» **DIRECTION A**
According to the talk on open source software compliance, which organization has set up a site to help people understand what open source software compliance is about?
» **DIRECTION B**
Carry on the talk on open source software compliance from the point where it stops.

» **DOCUMENT**
§
And then finally, one of the, uh, parts of compliance obligations that I want to dig into a little bit more is what's called open source software compliance. So let's dig into that topic a little bit, right? Open source software is something that we're all familiar with in, in dev ops and across all of it. We use open source. Most of us use open source software all the time and every day, oftentimes without even realizing the components that we're using are open source or fully even understanding what open source for that component actually means. So open-source software exists within a legal framework that creates obligations for both the developers and the distributors. Um, what this means is every piece of open-source software you use comes with its own license and those license licenses have requirements that you have to meet as a developer or a software distributor.

00:04:21

Now, not all licenses are as open or as free as you might think. There's been a recent trend in both what's called source available licenses. And what I like to call open issue licenses, um, and example of this open issue licenses could be, uh, would be, um, what's been happening between say elastic search and AWS of late. Um, additionally licensing can differ based upon how you intend to use the software. Um, what I mean by this is of course, that some licenses allow you to do something with a size that you couldn't do with say a traditional piece of software is just linking against that or vice versa. Something you can do when your software just wants to link against open source component may not be permissible if you're then delivering that as a service. Uh, finally I want to call out that the Linux foundation has a great site, uh, set up to really help people begin to understand what open source software compliance is all about.

00:05:15

And they have sections set aside for developers, distributors, um, legal specialists. And it's a very great resource. If you haven't checked it out, or you have additional questions about open source software compliance. So how do we, so Cisco faced this problem a few years back where we said to ourselves, you know, we, we have all these new container-based products and container based platforms. And so how do we meet these compliance obligations for containers? And we set out to try and answer that question for ourselves. So one of the early things we decided was that the S bomb or what we call the software bill of materials was going to be key to being able to meet all of those, uh, compliance obligations after all, if we don't know what is inside of the containers we're shipping, how do we know if we're, if we're only shipping what we need, how do we know if it's up to date and how do we know if we're complying with the licenses, if those components have, um, additionally, one of the keys to having a good software bill of materials is that it has to be a complete inventory of all components you ship.
§
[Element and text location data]

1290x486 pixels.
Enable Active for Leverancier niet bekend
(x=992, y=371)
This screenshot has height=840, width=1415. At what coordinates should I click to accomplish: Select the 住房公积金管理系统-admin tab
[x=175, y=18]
§
» **FINAL RESULT A**
The Linux Foundation.

» **FINAL RESULT B**
00:06:17

Now, what do I mean by all components? So components can be broken down into two categories. There's the first order components. This is what your product directly uses. Many developers or engineers know how to answer this question, either off the top of their head, or they have a configuration file that they store along in their source code control system that basically defines the dependencies of their software. So in the case of something like Python, this is typically something like a requirement style text file that has a list of the Python modules that the product you're shipping needs. Now what most of these solutions do not include is what we call the second order or greater components. This is the list of components that those first order components need in order to function. Um, or as I like to call it, it's turtles all the way down.

00:07:08

So the best example of this is let's say you want to go install lib FUBAR, uh, into your favorite Debby and operating system. So what do you do? Yes. S H N you're on app, get install, lube, FUBAR, and hit enter. And then it says, oh, I want to install these 12 components. Well, what happened there? You only asked for one component, what are the other 11? Well, those are the second order dependencies. Those are the things that live FUBAR needs to do. Its job an accurate S bomb has to encompass all of these components because all of them could have security issues and have their own unique license obligations. So what were the compliance challenges that we, that we faced specific to the container based product products? When we got started several years ago, well, first and foremost, lack of container support for the existing tooling that we have.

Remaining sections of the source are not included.